Environnement: L’Al Gore chinoise fait un tabac sur Internet

 

Depuis sa mise en ligne samedi sur Youku.com – l’équivalent chinois de YouTube – le film «Under the Dome: Investigating China’s Haze» (Sous le dôme: enquête sur le brouillard chinois), a été vu 41 millions de fois et a généré plus de 46 000 commentaires. Un succès aux dimensions de la Chine. Avec une bonne dose de courage et un million de yuans en poche (environ 150 000 francs suisses), Chai Jing, une vedette de la télévision chinoise, a réalisé un documentaire-choc sur la pollution en Chine.

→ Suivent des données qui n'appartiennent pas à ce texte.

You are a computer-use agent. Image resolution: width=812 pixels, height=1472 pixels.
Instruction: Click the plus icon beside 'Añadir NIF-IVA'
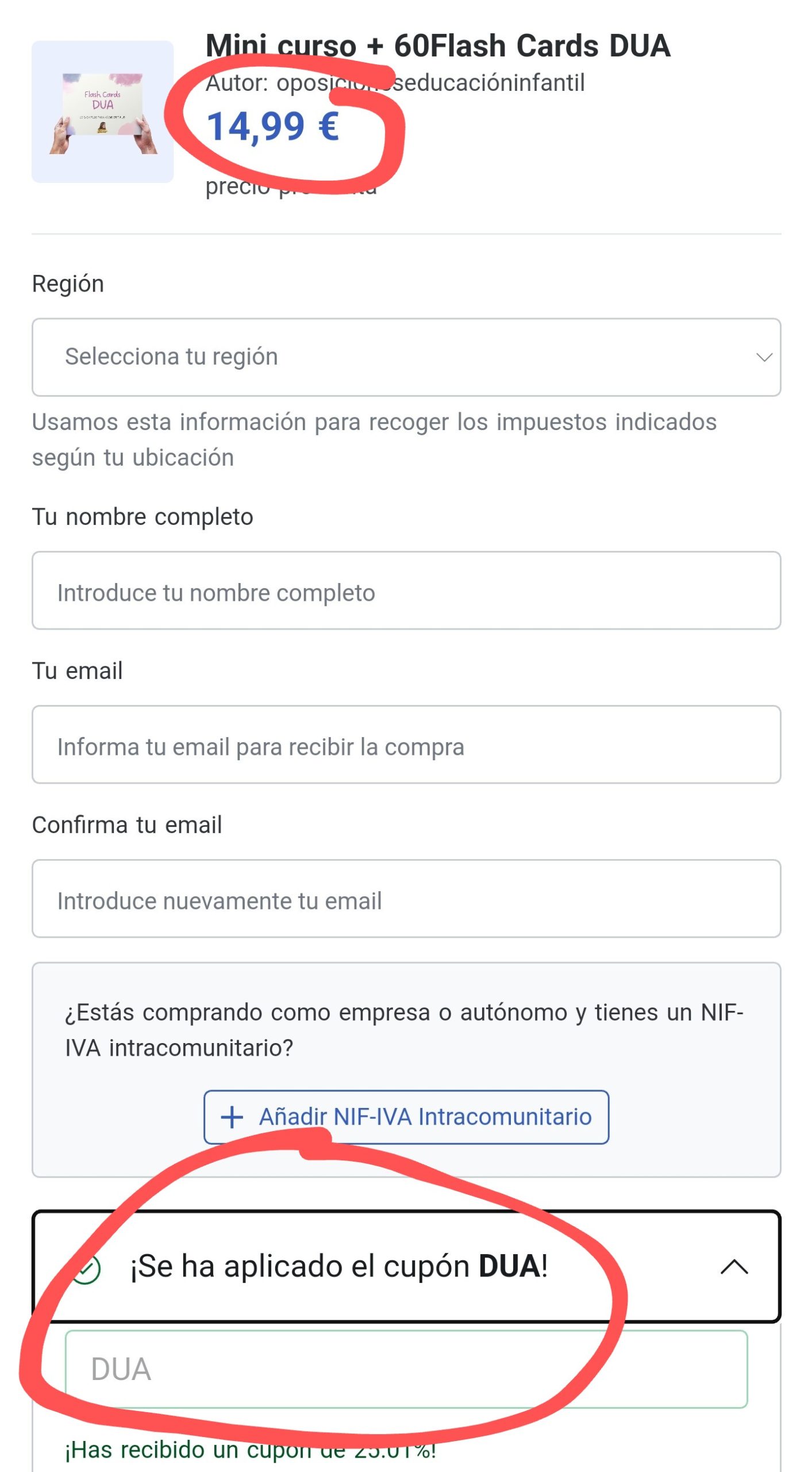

Son exposé mêle habilement storytelling à l’américaine, reportages de terrain et interviews d’experts. Beaucoup comparent désormais la jeune maman de 39 ans à Al Gore, ancien vice-président américain, auteur en 2006 du film «An Inconvenient Truth»(Une vérité qui dérange) sur le réchauffement climatique, qui avait fait date dans la prise de conscience écologique mondiale. Comme l’Américain, Chai Jing a choisi une scénographie sobre.

Debout sur une estrade, plongée dans le noir, la journaliste, en jean et blouse blanche, déroule son argumentaire devant un public tenu en haleine. Le film commence par des images de la fameuse «airpocalypse» de janvier 2013. Pékin, où Chai Jing vit depuis dix-sept ans, est alors plongé dans un smog jaunâtre vingt-cinq jours durant.

Lois strictes mais jamais appliquées, surconsommation de charbon, collusion entre le gouvernement et les industries polluantes: l’enquête s’attaque aux causes du problème avant de proposer, en troisième partie, des pistes d’action. C’est un événement personnel qui a poussé Chai Jing à produire ce film en utilisant une partie des droits d’auteur touchés, en 2013, pour son autobiographie.

La même année, elle avait donné naissance aux Etats-Unis à une petite fille. Mais le nourrisson souffrait d’une tumeur bénigne et a dû être opéré. A son retour à Pékin, la Chinoise a quitté son poste à CCTV, une chaîne de l’audiovisuel public chinois où elle travaillait depuis quatorze ans.«Avant, je ne faisais pas attention au smog. J’allais partout et sans masque de protection, témoigne la reporter. Maintenant, la première chose que je fais chaque matin en me levant, c’est vérifier le taux de pollution sur mon téléphone portable.»

Ce n’est bien sûr pas la première fois qu’une journaliste chinoise s’attaque à ce sujet sensible de l’environnement. Mais le fait que le documentaire ne soit pas encore censuré – et cela alors même que le président chinois, Xi Jinping, verrouille d’une main de fer des pans entiers de la société civile – est en revanche complètement inattendu.

En pro des médias, l’animatrice philanthrope avait choisi une fenêtre de tir garantissant un maximum d’impact. Au début de mars a en effet lieu la rentrée politique en Chine, avec l’ouverture demain à Pékin de la session annuelle du Congrès national du peuple, le parlement chinois. Une rentrée parlementaire qui sera, grâce à Chai Jing, très probablement dominée cette année par les questions d’environnement.